Segment Start: DATASET ENTRIES

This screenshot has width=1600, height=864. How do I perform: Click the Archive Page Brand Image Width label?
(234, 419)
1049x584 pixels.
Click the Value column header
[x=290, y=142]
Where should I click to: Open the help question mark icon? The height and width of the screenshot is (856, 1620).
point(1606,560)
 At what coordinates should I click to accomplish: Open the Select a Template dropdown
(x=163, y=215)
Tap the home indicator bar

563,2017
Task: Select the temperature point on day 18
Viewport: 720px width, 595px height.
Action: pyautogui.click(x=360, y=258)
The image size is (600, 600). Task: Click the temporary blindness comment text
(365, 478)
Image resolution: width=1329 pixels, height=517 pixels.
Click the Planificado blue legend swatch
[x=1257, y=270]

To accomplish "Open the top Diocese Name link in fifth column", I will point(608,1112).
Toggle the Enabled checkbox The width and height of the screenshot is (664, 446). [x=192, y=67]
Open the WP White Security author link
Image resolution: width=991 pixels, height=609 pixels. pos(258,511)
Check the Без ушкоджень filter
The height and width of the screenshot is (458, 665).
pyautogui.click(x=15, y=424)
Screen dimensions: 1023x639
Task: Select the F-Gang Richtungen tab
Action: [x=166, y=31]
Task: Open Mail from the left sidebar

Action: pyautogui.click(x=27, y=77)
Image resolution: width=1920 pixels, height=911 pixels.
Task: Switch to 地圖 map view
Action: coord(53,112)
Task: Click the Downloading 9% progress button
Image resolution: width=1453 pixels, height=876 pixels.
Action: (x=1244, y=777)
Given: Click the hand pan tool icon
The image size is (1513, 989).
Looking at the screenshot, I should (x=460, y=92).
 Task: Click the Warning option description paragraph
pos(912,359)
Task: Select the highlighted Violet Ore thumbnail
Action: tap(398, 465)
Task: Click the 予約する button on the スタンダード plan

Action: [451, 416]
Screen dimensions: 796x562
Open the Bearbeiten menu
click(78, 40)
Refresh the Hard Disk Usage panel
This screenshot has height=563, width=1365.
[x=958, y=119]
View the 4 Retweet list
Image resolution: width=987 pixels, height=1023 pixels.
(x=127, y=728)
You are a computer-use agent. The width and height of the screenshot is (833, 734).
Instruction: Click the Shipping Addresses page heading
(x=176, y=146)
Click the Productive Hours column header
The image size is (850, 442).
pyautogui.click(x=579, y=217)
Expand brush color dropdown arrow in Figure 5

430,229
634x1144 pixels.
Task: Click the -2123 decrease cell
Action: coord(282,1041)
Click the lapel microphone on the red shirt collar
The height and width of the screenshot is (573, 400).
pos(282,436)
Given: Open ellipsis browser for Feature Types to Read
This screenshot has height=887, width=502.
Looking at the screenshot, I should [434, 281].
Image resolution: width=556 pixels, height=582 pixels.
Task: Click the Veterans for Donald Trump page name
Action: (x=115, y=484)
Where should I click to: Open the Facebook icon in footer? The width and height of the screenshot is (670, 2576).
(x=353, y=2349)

Segment End: DATASET ENTRIES

→ ACTIVITY:
Given the data above, transcribe exactly the lines from the one containing "Task: Click the Downloading" down to the one containing "Click the Productive Hours column header", and no others.

→ PROBLEM SOLUTION:
Task: Click the Downloading 9% progress button
Image resolution: width=1453 pixels, height=876 pixels.
Action: (x=1244, y=777)
Given: Click the hand pan tool icon
The image size is (1513, 989).
Looking at the screenshot, I should (x=460, y=92).
 Task: Click the Warning option description paragraph
pos(912,359)
Task: Select the highlighted Violet Ore thumbnail
Action: tap(398, 465)
Task: Click the 予約する button on the スタンダード plan

Action: [451, 416]
Screen dimensions: 796x562
Open the Bearbeiten menu
click(78, 40)
Refresh the Hard Disk Usage panel
This screenshot has height=563, width=1365.
[x=958, y=119]
View the 4 Retweet list
Image resolution: width=987 pixels, height=1023 pixels.
(x=127, y=728)
You are a computer-use agent. The width and height of the screenshot is (833, 734).
Instruction: Click the Shipping Addresses page heading
(x=176, y=146)
Click the Productive Hours column header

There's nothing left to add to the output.